WHAT YOU SHOULD DO: Print the records word for word, from the line containing "Rerun SpringBootStart with" up to and including the line containing "pos(2080,59)", and leave out the pictures.

MATERIAL FOR THIS EXERCISE:

╭──

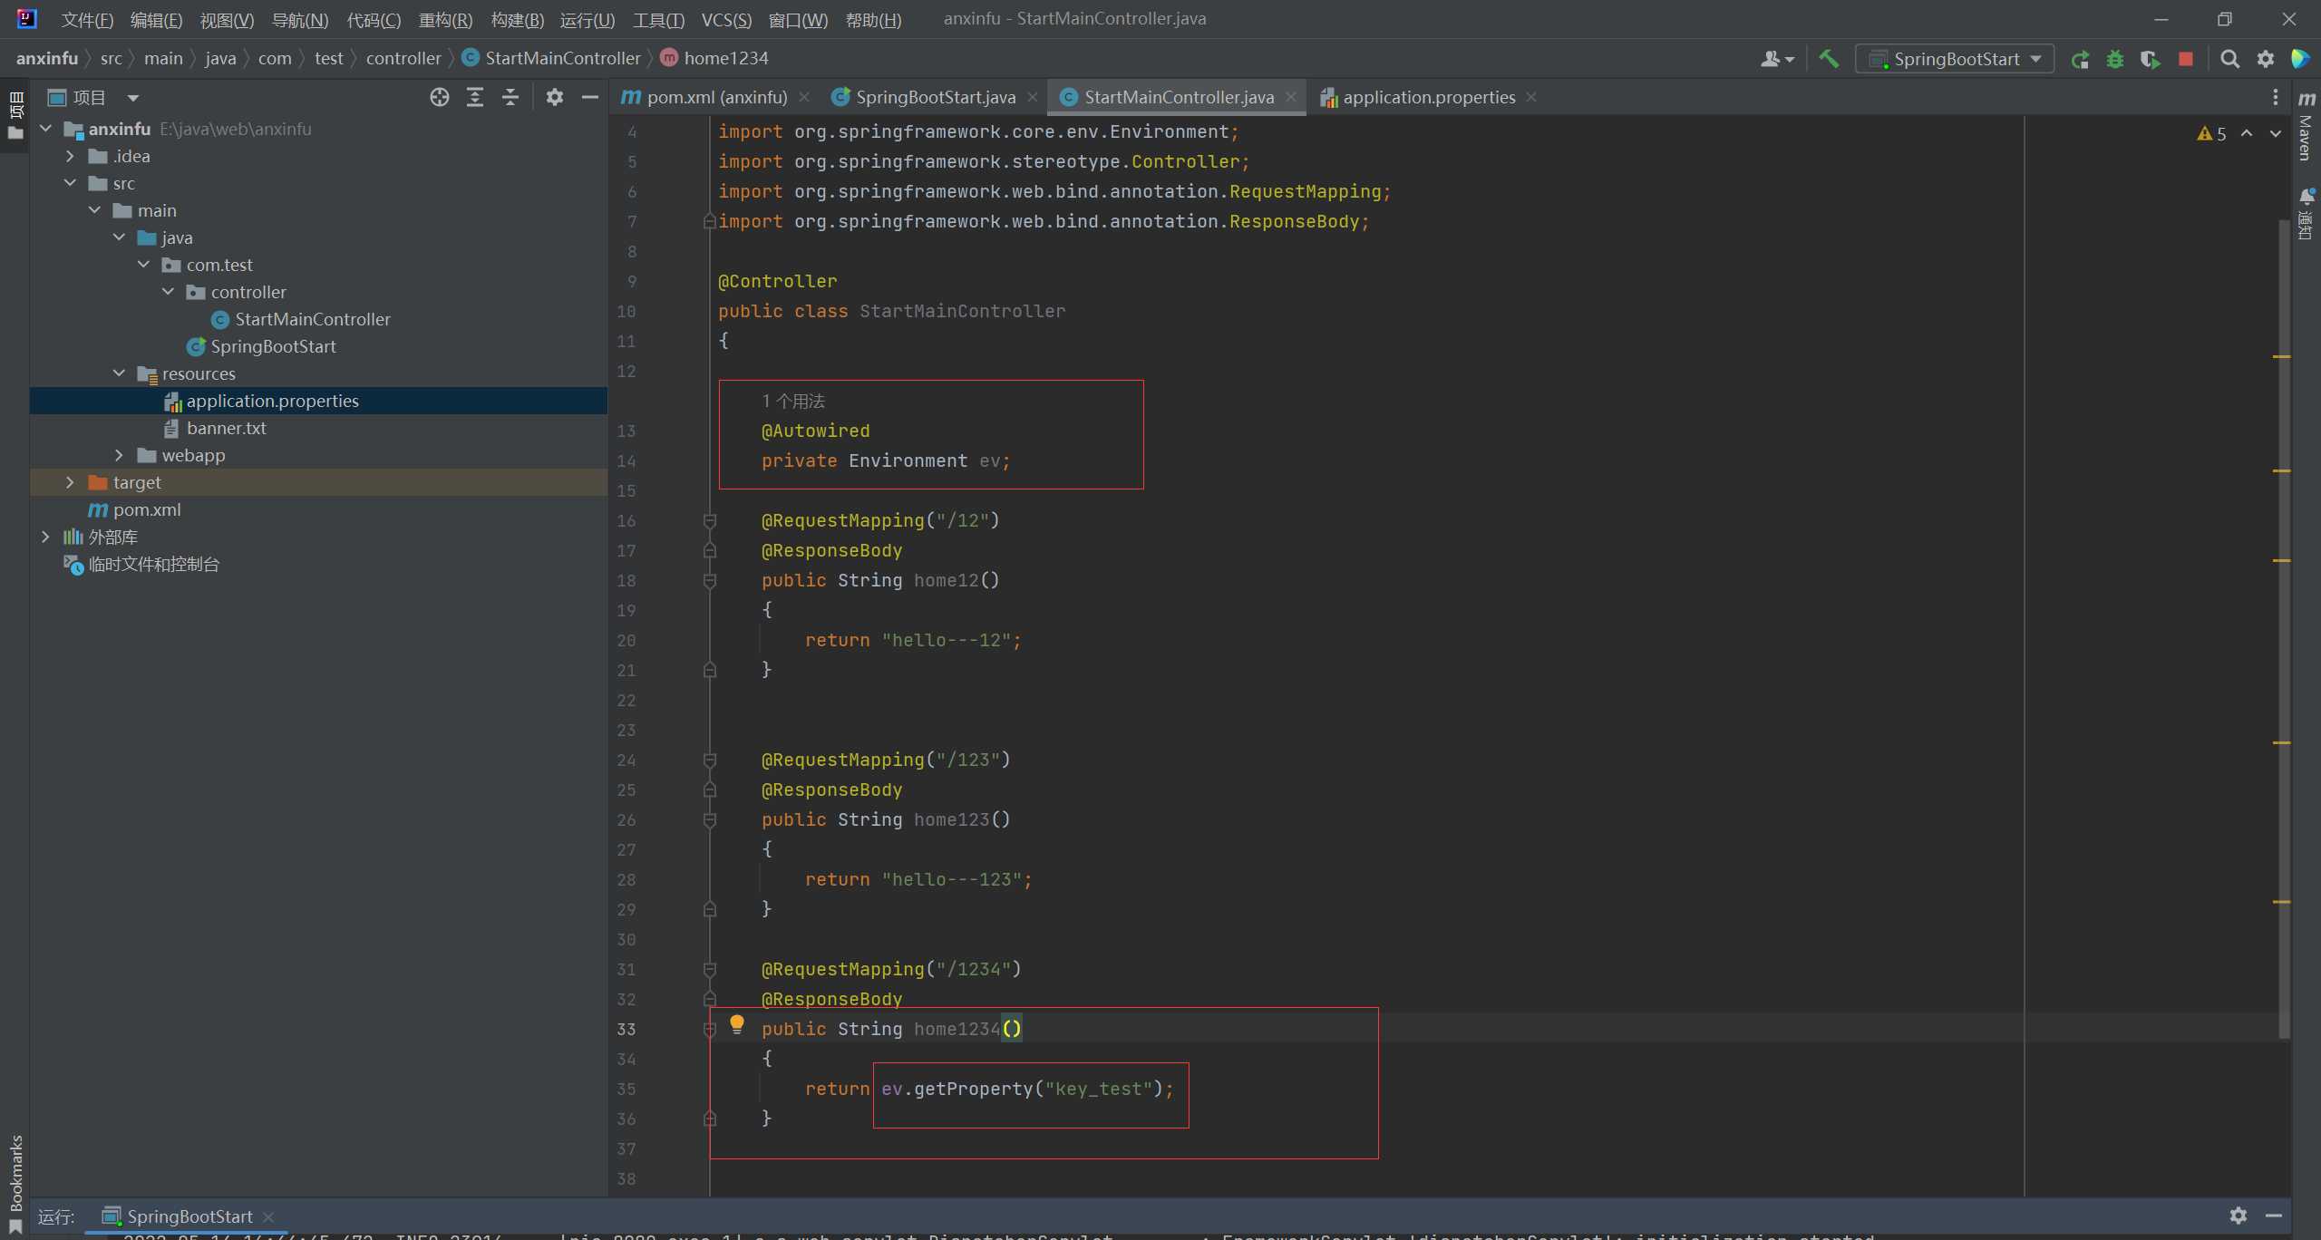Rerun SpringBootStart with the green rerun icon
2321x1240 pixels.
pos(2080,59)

╰──
╭──

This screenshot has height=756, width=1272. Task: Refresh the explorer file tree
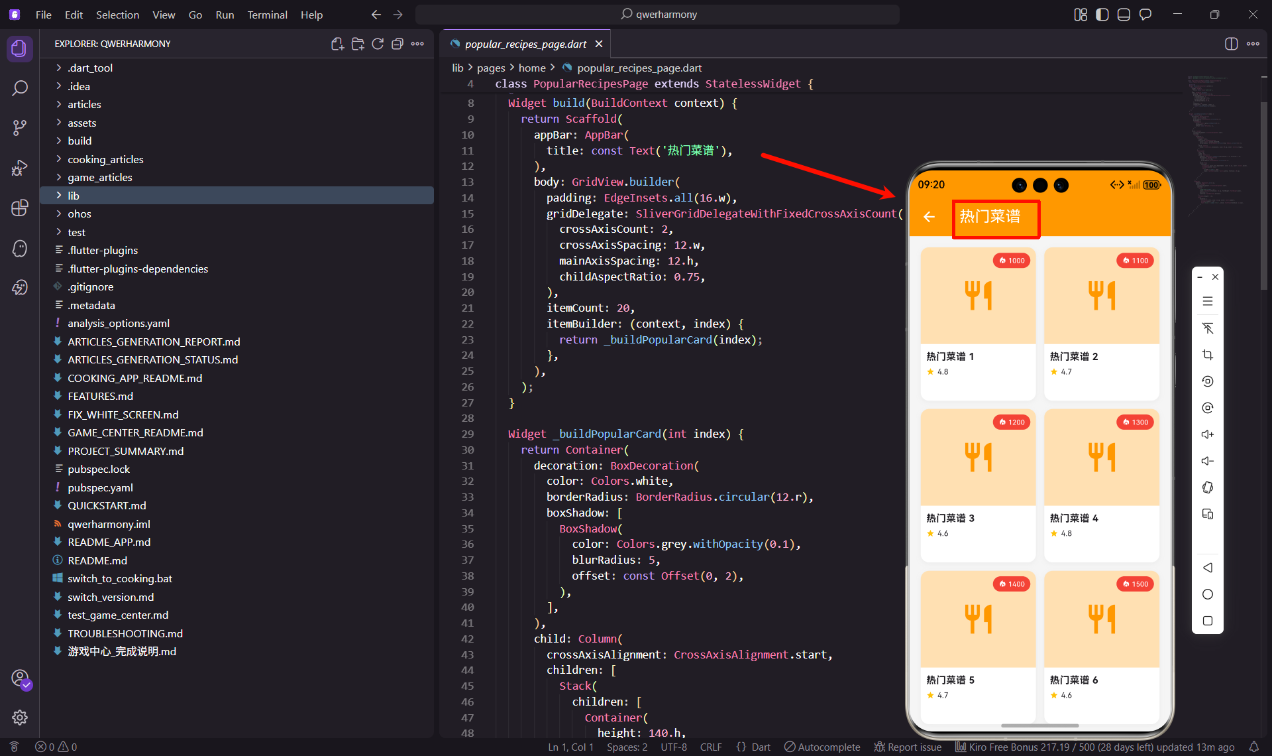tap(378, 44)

╰──
╭──

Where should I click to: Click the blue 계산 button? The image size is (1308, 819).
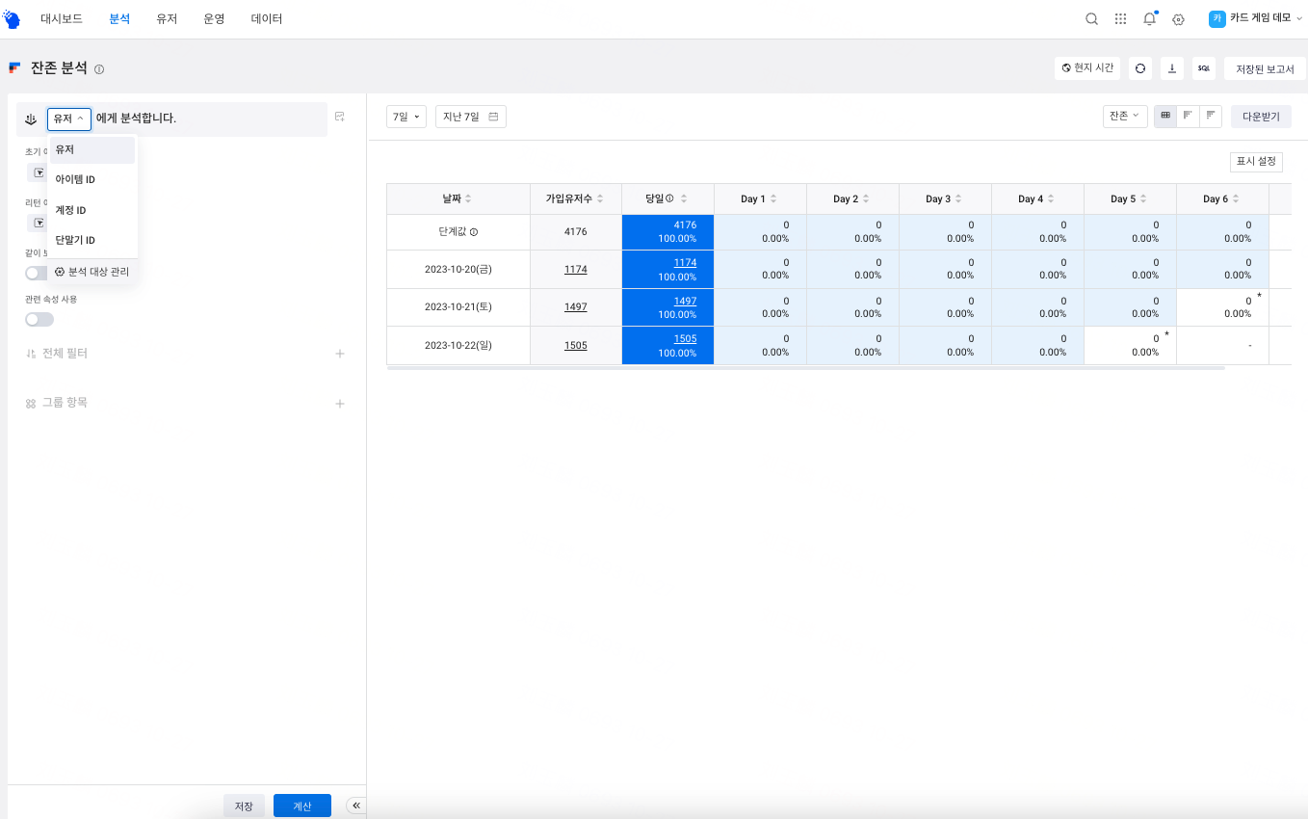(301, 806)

╰──

EXERCISE SOLUTION:
Rerun SpringBootStart with the green rerun icon
2321x1240 pixels.
pos(2080,59)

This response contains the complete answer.